[TASK PROMPT]
Each line of the listing that includes "Mare" should be reported.

[EXERCISE DATA]
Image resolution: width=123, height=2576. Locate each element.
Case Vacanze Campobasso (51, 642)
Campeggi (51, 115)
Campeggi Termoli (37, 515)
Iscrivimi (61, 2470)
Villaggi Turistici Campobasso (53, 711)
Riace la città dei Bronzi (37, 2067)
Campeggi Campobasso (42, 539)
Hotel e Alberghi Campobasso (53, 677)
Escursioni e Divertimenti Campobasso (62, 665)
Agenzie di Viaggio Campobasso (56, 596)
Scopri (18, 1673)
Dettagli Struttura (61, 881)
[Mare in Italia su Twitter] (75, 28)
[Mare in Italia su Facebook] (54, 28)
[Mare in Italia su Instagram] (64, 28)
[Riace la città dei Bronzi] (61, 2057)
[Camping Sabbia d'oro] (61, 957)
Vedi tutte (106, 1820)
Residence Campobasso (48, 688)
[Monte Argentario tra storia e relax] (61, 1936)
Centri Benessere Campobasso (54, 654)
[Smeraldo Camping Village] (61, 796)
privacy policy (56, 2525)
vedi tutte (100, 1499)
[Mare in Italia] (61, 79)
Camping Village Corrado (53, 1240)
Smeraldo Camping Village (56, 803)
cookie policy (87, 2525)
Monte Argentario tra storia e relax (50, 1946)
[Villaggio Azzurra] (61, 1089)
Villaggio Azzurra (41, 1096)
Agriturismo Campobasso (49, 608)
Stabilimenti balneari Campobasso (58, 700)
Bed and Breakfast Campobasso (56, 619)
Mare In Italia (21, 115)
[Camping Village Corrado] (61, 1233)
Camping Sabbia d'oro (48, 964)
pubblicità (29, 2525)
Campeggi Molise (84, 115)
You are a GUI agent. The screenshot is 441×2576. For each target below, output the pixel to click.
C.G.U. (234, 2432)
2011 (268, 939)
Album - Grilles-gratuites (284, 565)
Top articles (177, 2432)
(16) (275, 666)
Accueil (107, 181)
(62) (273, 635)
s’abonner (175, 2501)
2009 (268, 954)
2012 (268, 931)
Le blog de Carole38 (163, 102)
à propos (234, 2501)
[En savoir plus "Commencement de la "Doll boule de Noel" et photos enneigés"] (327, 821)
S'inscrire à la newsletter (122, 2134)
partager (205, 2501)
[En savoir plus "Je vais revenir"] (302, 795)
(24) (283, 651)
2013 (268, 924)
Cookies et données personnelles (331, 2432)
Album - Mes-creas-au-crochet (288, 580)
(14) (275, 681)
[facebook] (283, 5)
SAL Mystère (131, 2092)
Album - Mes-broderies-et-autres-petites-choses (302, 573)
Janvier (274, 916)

[TASK SOLUTION]
[Mare in Italia su Twitter] (75, 28)
[Mare in Italia su Facebook] (54, 28)
[Mare in Italia su Instagram] (64, 28)
[Mare in Italia] (61, 79)
Mare In Italia (21, 115)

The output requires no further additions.